Loopytiles · 23/05/2025 18:02

Is Gusavo OP’s mother in law?

tigerlily9 · 23/05/2025 18:03

vodkaredbullgirl · 23/05/2025 17:58

Why are you marrying him?

This

outerspacepotato · 23/05/2025 18:03

You're unreasonable for letting this guy come back like nothing happened.

Has he been to rehab and is he actively working a program?

SemperIdem · 23/05/2025 18:03

Gustavo77 · 23/05/2025 18:00

He should go, everything else is incidental. You obviously have no idea, or seem to care what he's been through, be glad he's well enough to even consider going. Once he's well enough you can get a break if it's that important to you but it's not a situation where you being so selfish of playing tit for tat is reasonable. I'm glad he's got his mum to support him.

Are you joking?

eustoitnow · 23/05/2025 18:04

Why would you take him back? You should have dumped his bags on his mother’s doorstep and left him to it. He sounds entitled and selfish and he won’t change

ginasevern · 23/05/2025 18:04

Yes, you are being very unreasonable - to even consider marrying this waste of fucking space. You don't honestly think that he's a "reformed" man do you? Your life will be nothing but an on/off misery with him. Do yourself a favour, send him back to mummy and let her finance him. If you don't do it for yourself, at least think of your daughter.

SemperIdem · 23/05/2025 18:04

The only thing you are being unreasonable about is taking back this selfish man at all.

Ponderingwindow · 23/05/2025 18:04

Your household is still suffering money issues and he wants to accumulate debt. People are right, you can’t stop him from going. You can however choose to end a relationship with someone who thinks acquiring debt instead of focusing on his family is a wise decision. That is even without his history.

Just that one decision would be enough to end things. Add in the previous financial irresponsibility, drug use, and child abandonment and you would be wise to leave him. He did not gain any real sense of responsibility in his time away

xxxwd · 23/05/2025 18:04

Let him go and pack his bags while he is gone.

Eastermuppet · 23/05/2025 18:05

The only way that you are unreasonable is by still being with him, use this to think about your future with him

CurbsideProphet · 23/05/2025 18:05

I'm sorry but I can't see how you benefit from having this man back living in your house. You bear the weight of responsibility for everything and it sounds like he does not appreciate any of your sacrifices .

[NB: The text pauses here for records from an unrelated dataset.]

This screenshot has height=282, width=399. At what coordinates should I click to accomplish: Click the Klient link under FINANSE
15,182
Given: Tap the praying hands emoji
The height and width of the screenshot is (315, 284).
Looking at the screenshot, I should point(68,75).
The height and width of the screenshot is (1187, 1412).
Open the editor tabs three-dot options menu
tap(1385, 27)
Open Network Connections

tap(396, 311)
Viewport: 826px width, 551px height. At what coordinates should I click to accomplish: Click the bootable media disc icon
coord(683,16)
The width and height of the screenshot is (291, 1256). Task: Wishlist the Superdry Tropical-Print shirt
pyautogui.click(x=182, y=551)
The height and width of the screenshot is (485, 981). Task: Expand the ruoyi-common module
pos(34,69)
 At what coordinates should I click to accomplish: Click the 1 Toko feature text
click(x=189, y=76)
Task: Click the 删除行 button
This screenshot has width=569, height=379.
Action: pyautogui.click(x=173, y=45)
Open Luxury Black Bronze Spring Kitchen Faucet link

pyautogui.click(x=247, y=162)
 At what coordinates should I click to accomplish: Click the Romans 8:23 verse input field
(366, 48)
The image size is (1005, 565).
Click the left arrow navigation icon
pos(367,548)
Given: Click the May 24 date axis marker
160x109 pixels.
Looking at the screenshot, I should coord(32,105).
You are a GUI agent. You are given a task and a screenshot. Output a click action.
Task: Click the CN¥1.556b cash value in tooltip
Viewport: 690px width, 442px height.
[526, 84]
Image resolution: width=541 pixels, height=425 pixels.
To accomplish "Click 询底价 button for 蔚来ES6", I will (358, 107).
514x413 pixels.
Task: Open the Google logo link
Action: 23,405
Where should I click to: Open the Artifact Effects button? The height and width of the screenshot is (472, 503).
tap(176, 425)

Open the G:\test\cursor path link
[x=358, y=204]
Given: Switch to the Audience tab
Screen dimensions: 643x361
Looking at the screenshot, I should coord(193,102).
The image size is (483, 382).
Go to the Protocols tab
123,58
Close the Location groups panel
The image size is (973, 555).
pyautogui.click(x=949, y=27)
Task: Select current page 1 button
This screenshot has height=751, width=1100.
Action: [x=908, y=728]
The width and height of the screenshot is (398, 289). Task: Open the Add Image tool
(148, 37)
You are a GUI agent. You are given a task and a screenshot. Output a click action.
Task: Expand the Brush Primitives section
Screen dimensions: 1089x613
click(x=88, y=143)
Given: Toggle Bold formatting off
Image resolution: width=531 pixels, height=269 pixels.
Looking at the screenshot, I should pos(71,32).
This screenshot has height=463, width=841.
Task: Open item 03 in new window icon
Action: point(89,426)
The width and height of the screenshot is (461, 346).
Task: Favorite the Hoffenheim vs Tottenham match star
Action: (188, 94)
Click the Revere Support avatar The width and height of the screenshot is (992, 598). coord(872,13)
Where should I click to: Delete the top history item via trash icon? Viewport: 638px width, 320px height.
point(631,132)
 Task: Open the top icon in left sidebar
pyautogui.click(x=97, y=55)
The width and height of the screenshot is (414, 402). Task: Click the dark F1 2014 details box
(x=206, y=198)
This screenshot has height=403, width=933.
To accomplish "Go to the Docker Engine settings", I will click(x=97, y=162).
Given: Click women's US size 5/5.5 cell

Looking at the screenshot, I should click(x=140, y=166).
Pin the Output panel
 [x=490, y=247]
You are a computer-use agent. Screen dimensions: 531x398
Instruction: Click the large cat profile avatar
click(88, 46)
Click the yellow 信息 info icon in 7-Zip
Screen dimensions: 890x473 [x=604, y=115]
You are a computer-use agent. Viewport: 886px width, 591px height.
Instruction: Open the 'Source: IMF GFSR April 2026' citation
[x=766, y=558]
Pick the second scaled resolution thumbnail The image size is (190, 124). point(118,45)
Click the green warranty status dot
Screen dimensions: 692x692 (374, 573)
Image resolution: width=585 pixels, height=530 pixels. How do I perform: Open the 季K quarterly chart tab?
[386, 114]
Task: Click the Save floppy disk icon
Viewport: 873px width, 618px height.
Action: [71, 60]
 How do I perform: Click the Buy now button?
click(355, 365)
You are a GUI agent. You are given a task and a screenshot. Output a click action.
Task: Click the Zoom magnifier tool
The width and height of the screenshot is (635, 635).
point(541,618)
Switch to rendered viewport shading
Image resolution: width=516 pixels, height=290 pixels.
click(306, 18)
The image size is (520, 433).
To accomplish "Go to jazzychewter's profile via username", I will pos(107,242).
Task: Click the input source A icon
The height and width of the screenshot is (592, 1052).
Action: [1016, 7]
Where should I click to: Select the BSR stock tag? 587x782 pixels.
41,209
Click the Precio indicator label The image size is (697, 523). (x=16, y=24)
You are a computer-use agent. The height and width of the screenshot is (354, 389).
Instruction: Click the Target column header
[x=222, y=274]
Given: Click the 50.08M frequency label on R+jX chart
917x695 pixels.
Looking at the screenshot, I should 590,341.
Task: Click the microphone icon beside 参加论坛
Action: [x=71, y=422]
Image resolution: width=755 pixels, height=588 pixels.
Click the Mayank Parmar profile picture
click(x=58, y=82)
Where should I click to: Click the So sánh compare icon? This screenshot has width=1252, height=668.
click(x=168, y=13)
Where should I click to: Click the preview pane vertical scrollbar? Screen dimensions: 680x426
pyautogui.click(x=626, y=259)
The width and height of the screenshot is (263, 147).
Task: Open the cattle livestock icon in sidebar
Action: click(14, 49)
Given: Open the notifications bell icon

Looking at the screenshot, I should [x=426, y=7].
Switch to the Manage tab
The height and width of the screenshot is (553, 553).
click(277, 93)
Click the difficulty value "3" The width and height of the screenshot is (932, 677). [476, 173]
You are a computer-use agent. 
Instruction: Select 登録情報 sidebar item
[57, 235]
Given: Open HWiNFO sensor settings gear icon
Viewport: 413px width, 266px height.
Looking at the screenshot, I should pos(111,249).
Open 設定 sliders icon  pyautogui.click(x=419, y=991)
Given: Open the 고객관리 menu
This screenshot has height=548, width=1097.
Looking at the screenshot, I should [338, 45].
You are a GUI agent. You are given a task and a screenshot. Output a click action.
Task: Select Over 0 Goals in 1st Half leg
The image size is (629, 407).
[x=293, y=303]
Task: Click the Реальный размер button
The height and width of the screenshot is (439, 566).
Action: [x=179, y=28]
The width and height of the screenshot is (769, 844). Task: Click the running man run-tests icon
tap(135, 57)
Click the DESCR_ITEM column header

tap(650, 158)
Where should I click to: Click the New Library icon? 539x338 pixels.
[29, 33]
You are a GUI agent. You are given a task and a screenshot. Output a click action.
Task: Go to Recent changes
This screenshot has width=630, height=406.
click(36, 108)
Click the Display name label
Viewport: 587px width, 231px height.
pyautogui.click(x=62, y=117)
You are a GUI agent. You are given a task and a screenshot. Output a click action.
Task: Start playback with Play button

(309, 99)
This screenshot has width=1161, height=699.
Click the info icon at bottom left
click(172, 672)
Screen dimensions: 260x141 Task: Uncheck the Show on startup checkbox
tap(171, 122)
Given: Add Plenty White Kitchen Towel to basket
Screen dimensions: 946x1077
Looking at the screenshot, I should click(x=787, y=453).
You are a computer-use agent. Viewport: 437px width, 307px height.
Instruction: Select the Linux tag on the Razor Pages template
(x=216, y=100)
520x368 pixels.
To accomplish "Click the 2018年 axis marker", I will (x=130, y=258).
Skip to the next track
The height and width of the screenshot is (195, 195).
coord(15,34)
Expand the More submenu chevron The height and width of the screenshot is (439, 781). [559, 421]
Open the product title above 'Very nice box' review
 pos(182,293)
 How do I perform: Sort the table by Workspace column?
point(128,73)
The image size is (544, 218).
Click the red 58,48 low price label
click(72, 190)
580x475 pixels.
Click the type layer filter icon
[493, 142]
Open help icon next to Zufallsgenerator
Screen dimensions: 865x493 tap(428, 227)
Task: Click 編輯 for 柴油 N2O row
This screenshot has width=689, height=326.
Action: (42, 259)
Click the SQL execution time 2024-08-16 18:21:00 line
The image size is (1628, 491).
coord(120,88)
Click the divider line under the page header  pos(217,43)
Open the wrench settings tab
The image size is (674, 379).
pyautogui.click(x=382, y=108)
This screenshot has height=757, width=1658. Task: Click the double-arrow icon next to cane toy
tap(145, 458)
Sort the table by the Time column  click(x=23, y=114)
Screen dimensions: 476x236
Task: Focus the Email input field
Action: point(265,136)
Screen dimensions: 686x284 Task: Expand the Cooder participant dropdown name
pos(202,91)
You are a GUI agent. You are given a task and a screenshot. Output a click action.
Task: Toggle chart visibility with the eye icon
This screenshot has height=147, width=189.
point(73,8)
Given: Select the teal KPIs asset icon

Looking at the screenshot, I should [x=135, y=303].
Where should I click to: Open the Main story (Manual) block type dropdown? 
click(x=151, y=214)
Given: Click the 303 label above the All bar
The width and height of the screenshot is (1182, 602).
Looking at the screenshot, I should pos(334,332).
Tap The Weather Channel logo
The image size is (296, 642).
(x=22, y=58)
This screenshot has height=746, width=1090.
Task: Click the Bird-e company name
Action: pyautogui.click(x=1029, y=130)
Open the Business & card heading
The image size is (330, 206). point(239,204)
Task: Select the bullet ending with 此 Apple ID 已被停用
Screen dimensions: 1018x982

YourOlivePoster · 23/05/2025 18:06

Thanks all- the drugs was a huge issue for me. I know he is a good man that has just struggled with his mental health and he has done everything in his power to turn things around for us. I’m absolutely not jumping into marrying him but it is only a few weeks since he got back from his mums and I owe it to him after 10 years to try and turn it around. If it doesn’t work out I can walk away knowing I tried.

OP posts:
SeventeenClovesOfGarlic · 23/05/2025 18:06

Having a drug addict for a parent is an Adverse Childhood Experience. Read up on the impact it has on a child.

You could be happy and enjoying life instead of having this man around.